PSYCHIC QUESTIONS AND ANSWERS

IS IT REALLY POSSIBLE TO FORECAST THE FUTURE AND OTHER QUESTIONS?

I am often asked various questions pertaining to the spirit world and various aspects of the psychic, here are some of them: I will in time feature more questions and answers as this webpage evolves

Q. Is a psychic or medium a fortune teller?
A. It may surprise you to know psychics and mediums are not fortune tellers
Q. Is it possible to forecast the future?
A.Well not 100% and this is because of free will.
Q. What is free will?
A. Free will is YOUR right to decide what you want to do about a situation, it is a choice
Q. How does free will affect a situation?
A. Well before we incarnate as Spirit in a human body, we decide on what experiences and challenges that will benefit our spiritual growth. However we are given the choice (free will) as to whether we go through with the experience or challenge. In effect we are allowed to change or mind.
Q. So are you saying we all know what lies before us?
A. Well in a way we all do. Remember we are 'Spirit' in a human body and your spirit does retain a memory but it is deep in our subconscious. This memory is retained deeply for a reason to help us fulfill our experiences and challenges we ourselves chose. However it is also at this deep level so we are not so aware. If you knew what lay before you would you go through with it? Probably not but we still retain this memory deeply and this reflects in our Aura.

*DATA EXTRACT:*
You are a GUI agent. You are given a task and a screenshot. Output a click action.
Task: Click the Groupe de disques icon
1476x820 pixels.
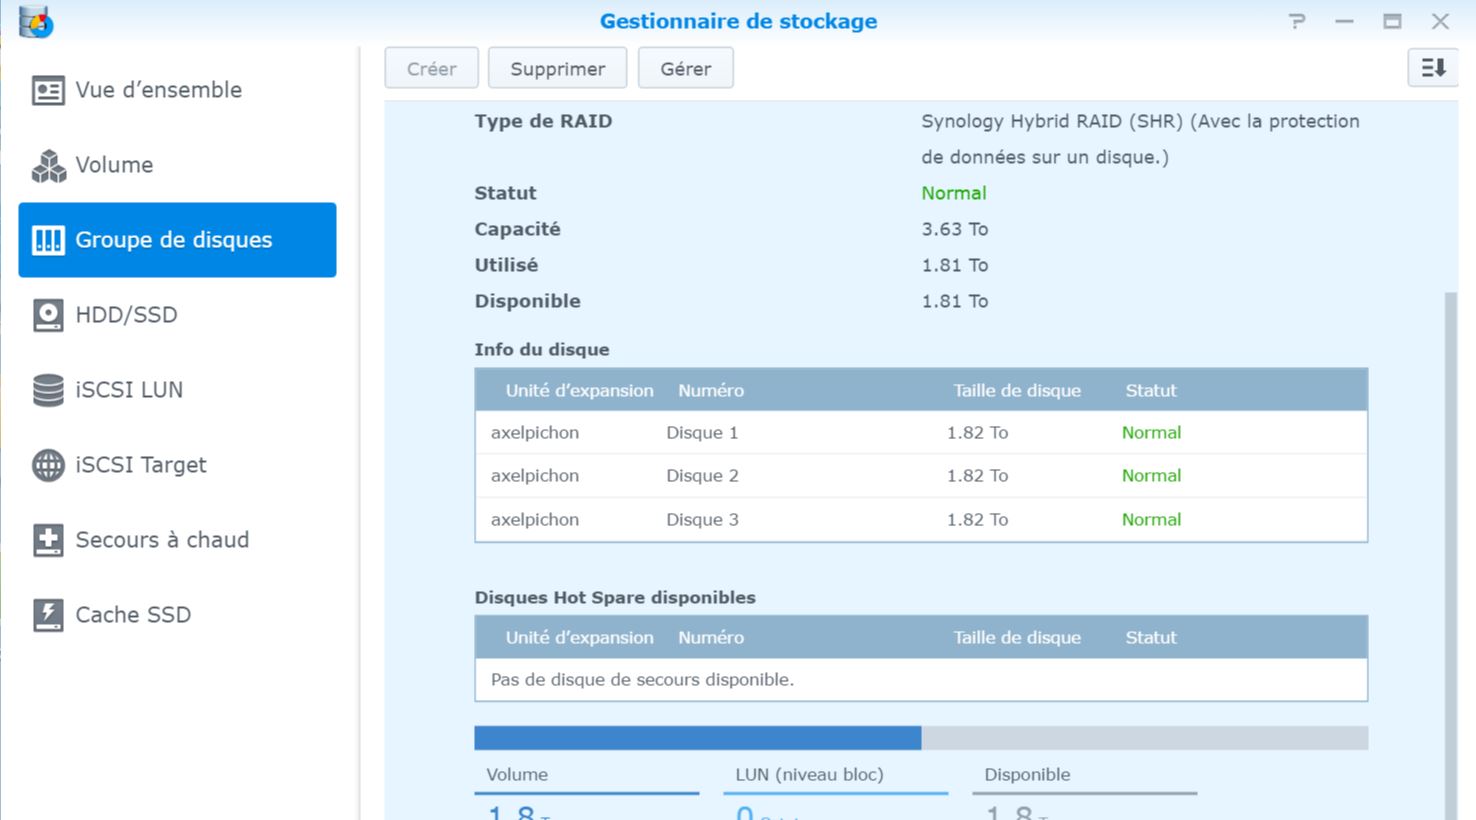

*ACTIVITY 1:*
Answer these from the text on psychic questions and answers:
(a) Does the text say psychics and mediums are fortune tellers?
(b) What reason does it give that the future cannot be forecast with 100% accuracy?
(c) Where does it say the deeply retained memory of our spirit is reflected?
*ACTIVITY 2:* Carry on the text on psychic questions and answers, beginning right after its last sentence.

*YOUR RESPONSE 1:*
(a) No, it says psychics and mediums are not fortune tellers.
(b) Free will.
(c) In our Aura.

*YOUR RESPONSE 2:*
Q. So what is the Aura?
A.The aura is The Aura is an electromagnetic field that surrounds living bodies, this includes people, animals, plants and crystals and is composed of several layers that are constantly moving. The Aura links us to whats known as Universal energy i.e. that is all the knowledge in the Universe past, present and future. It is on this aura that psychics are able to tap into and access your past, whats going on in the present and the possible future and I say possible specifically if your goal or desire is dependent on other people, for remember every person involved in a situation has free will.